Segment Open
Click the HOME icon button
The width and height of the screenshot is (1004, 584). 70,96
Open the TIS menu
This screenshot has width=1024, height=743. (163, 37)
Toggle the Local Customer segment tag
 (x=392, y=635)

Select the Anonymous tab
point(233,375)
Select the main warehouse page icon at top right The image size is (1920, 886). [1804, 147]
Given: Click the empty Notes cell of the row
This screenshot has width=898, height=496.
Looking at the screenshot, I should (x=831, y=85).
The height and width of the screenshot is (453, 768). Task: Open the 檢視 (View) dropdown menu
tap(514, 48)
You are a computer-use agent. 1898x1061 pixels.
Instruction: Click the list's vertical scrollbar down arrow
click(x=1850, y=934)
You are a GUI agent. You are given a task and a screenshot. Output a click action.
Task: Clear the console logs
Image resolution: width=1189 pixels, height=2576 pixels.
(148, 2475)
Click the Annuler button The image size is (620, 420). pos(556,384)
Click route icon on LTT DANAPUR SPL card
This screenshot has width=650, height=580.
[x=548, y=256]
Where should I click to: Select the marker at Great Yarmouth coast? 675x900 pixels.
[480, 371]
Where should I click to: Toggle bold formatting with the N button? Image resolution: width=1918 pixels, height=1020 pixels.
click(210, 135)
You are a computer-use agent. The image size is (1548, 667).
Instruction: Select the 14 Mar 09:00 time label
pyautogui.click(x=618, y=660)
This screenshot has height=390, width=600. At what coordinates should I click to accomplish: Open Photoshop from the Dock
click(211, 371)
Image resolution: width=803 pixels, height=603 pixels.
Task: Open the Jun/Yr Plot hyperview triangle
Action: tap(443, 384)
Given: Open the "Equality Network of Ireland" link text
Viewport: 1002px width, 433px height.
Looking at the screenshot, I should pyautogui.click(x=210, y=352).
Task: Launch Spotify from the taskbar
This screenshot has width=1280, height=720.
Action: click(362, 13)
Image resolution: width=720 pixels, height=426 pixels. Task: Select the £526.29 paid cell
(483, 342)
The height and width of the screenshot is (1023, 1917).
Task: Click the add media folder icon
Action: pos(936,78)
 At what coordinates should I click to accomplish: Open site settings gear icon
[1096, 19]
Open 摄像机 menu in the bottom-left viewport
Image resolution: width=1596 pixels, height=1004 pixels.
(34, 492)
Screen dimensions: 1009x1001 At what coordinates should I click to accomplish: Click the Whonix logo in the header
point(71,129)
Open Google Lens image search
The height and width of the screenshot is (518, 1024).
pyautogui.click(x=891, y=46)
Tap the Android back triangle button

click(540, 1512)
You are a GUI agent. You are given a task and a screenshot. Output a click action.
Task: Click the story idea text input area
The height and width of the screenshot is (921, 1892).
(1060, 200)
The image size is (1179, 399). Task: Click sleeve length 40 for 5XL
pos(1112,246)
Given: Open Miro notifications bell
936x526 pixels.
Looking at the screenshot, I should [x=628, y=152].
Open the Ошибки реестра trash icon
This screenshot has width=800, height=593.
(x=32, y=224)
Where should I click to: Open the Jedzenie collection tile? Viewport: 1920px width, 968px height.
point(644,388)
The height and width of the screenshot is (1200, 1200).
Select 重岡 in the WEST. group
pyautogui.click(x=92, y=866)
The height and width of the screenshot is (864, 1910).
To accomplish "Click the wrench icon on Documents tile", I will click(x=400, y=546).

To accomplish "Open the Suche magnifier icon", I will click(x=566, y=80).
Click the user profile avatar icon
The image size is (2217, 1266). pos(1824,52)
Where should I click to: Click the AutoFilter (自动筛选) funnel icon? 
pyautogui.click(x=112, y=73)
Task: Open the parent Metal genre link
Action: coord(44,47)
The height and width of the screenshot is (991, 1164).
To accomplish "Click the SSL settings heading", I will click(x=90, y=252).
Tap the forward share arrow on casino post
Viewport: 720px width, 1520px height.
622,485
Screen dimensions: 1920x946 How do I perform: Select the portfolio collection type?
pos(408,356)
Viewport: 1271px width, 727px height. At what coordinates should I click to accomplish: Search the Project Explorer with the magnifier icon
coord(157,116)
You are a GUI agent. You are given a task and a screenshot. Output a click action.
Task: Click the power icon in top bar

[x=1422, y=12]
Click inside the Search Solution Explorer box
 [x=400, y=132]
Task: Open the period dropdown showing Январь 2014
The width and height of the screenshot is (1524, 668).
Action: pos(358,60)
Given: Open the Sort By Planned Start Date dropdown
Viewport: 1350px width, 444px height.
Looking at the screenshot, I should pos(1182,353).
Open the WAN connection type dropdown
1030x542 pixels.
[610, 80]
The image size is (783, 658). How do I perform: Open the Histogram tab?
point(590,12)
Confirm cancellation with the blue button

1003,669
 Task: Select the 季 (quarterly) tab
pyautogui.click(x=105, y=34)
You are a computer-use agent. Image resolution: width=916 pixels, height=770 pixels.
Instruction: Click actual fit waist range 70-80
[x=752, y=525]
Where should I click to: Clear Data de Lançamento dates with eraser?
Segment Closed
What the task asks: All lines of the listing holding the string "computer" must be returned, copied as they stand.

Result for this exercise:
You are a computer-use agent. 1898x1061 pixels.
You are a computer-use agent. The image size is (1548, 667).
You are a computer-use agent. Image resolution: width=916 pixels, height=770 pixels.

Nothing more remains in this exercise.